С сомнением она смотрит на кондиционер, точно зная, током не бьёт по воздуху. Потом на одежду своего гостя – ткань у той слишком дорогая и натуральная. В конце концов девушка грешит на свою пижаму: в этот шёлк подмешали синтетику?

– Что-то не так? – Она нависает над мужчиной, и он запрокидывает голову вверх, а ещё ухмыляется по-котски. В смысле, по-скотски!

– Всё так, - приходит к выводу Вики и принимает самое верное решение.

Бесстрашно закрывает глаза и рушится в чужие губы, всего лишь раз одарив себя порцией отборных эпитетов, самое вежливое из которых было «ведёшь себя, как Бонни!». А потом забывает и про них, потому что осознаёт – никогда раньше она не целовалась.
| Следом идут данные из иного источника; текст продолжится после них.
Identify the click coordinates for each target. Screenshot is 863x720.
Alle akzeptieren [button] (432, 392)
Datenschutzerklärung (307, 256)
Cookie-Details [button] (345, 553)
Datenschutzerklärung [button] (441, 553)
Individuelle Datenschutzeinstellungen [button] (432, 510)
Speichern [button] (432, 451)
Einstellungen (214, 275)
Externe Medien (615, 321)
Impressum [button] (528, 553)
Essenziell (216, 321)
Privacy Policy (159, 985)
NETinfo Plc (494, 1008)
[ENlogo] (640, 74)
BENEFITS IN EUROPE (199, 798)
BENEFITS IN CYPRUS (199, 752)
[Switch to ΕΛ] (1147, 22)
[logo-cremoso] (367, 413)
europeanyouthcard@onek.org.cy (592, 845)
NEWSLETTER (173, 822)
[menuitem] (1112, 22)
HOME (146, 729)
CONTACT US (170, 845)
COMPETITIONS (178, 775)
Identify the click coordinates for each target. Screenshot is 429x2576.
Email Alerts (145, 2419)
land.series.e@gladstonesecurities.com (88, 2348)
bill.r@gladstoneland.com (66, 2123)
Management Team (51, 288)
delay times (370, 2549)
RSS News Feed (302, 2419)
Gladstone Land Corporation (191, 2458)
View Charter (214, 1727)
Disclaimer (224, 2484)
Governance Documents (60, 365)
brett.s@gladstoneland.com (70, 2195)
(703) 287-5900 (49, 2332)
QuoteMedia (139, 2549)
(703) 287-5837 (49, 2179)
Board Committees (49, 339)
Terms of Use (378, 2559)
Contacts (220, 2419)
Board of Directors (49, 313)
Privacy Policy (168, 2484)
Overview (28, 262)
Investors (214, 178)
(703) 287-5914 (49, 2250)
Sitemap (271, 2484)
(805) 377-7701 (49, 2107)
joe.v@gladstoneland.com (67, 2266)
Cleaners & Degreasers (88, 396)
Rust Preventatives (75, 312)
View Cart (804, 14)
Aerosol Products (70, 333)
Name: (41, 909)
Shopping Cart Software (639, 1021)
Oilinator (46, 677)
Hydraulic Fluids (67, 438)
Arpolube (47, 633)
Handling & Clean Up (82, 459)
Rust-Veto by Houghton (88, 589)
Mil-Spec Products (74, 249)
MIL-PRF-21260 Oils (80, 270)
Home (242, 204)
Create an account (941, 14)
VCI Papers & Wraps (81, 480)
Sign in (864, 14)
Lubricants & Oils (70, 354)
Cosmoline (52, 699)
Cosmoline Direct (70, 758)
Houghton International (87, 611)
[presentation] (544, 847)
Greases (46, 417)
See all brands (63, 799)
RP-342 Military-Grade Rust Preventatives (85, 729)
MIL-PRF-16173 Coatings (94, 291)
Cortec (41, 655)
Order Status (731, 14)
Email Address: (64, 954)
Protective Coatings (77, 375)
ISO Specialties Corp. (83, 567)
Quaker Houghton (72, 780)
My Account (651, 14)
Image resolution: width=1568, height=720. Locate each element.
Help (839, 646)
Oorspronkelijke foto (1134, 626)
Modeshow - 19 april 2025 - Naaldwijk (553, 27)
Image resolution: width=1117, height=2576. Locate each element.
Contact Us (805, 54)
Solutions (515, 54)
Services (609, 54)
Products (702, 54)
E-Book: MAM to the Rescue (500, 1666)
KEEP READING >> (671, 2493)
В смысле, целовалась десятки раз, просто не так.

А так она никогда не целовалась.

У неё точная, похожая на заученную формулу техника: коснуться, прижаться, чуть приоткрыть рот, провести языком по губам, словно варенье слизываешь, подцепить им верхний ряд зубов, скользнуть по дёснам, отклониться, давая каждому момент для выдоха, - вся эта техника летит к чертям.

Разбивается о чужую жадность.

Крошится под нахрапом влажного, подвижного языка.

И теперь поцелýю подойдёт определение «текуче», «глубоко» или даже «размашисто», но у процесса нет единого алгоритма – в этом весь алгоритм.

– Что ты сказал? – Когда они прерываются, Виктория вполне отчётливо слышит «я не должен».

– Я молчал, - у него осоловелые, в хорошем смысле воспалённые зрачки, расширенные от возбуждения. Всё он ей должен теперь, звиняйте! – Рот, знаешь ли, был занят, Уокер!

– Никогда так не делала, - а теперь, когда шорты липнут к взмокшему лобку, как-то глупо давать заднюю. Потом спишет всё на алкоголь и на красноглазое обаяние; залакирует мыслью, что под выбившейся рубашкой отнюдь не пряжка размером с якорь пряталась; и будет жить дальше.

– Честно говоря, - однофамилец не просто впечатлён, он в восхищении, - я тоже.

– Тогда я разденусь.

– Не стóит.

– Стои́т, - недвусмысленный взгляд в район его паха.

– У меня могут быть проблемы.

– Из-за твоей подружки?

– В некотором смысле.

– Что ж, - Вики молниеносно дёрнулась к ширинке и потянула молнию. А потом так резво дёрнула его джинсы вниз, что те сползли вместе с бельём. – Когда узнает, можешь соврать ей, что я связала тебя и изнасиловала.